Complete vs. Partial Excision of Infected Arteriovenous Grafts: Does Remnant Graft Material Impact Outcomes?
Rui Han Liu, BS, Charles D. Fraser, III, MD, Xun Zhou, MD, Robert J. Beaulieu, MD, Thomas Reifsnyder, MD.
The Johns Hopkins Hospital, Baltimore, MD, USA.
OBJECTIVES: Infected arteriovenous grafts necessitate intervention to obtain source control. However, excising graft material can be challenging and may lead to complications. Leaving a cuff of graft at the sites of anastomosis allows for avoidance of potential risks, but it is unclear if doing so places patients at risk for recurrent graft infection. The purpose of this study is to investigate the impact of complete versus partial excision of infected arteriovenous prosthetic dialysis access.
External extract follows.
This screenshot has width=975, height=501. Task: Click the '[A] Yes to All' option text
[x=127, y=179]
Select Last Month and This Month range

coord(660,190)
METHODS: All patients who underwent surgical intervention for infected arteriovenous grafts at a single institution were retrospectively reviewed. Patients were grouped according to intervention type: complete excision and partial excision of arteriovenous prosthetic grafts. Primary outcome was freedom from subsequent intervention for infection, defined as number of days from excision to subsequent reoperation for reinfection. Freedom from infection was analyzed using the Kaplan Meier method.
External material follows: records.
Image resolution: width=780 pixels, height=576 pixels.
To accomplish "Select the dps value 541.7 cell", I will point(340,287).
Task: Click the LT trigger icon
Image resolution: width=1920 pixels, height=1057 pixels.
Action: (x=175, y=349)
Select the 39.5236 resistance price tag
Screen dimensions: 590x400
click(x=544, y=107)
RESULTS: 111 patients underwent surgical intervention for infected arteriovenous grafts from 2003 to 2016. 63.1% (n=70) underwent partial excision of infected arteriovenous grafts. The remainder (37%, n=41) underwent complete excision with vascular repair. Median follow up time was 906 days (IQR:198-1619). The most common causative organisms included methicillin resistant Staphylococcus aureus (n=32, 28.8%), methicillin sensitive Staphylococcus aureus (n=15, 13.5%), vancomycin resistant Enterococcus (n=4, 3.6%), and Staphylococcus epidermidis (n=4, 3.6%). The recurrent infection rate in the partial excision group was 12.9% (n=9) compared with 2.44% (n=1) in the complete excision group (p=0.064). 11.4% (n=8) of patients in the partial excision group required reoperation for recurrent infection compared to none in the complete excision group (p=0.025). 1 patient undergoing complete excision developed postoperative aneurysm requiring reoperation while another undergoing complete excision required exploration for bleeding.
CONCLUSIONS: Incomplete excision of infected arteriovenous prosthetic grafts may be associated with a higher rate of reinfection when compared to complete graft excision. Although rates of recurrent infection did not reach statistical significance, rates of postoperative infection requiring reoperation were statistically different between these groups. Complete excision presents technical challenges but may provide superior source control in managing infected dialysis access. Complete excision with vascular reconstruction should be performed when possible to avoid leaving remnant prosthetic material.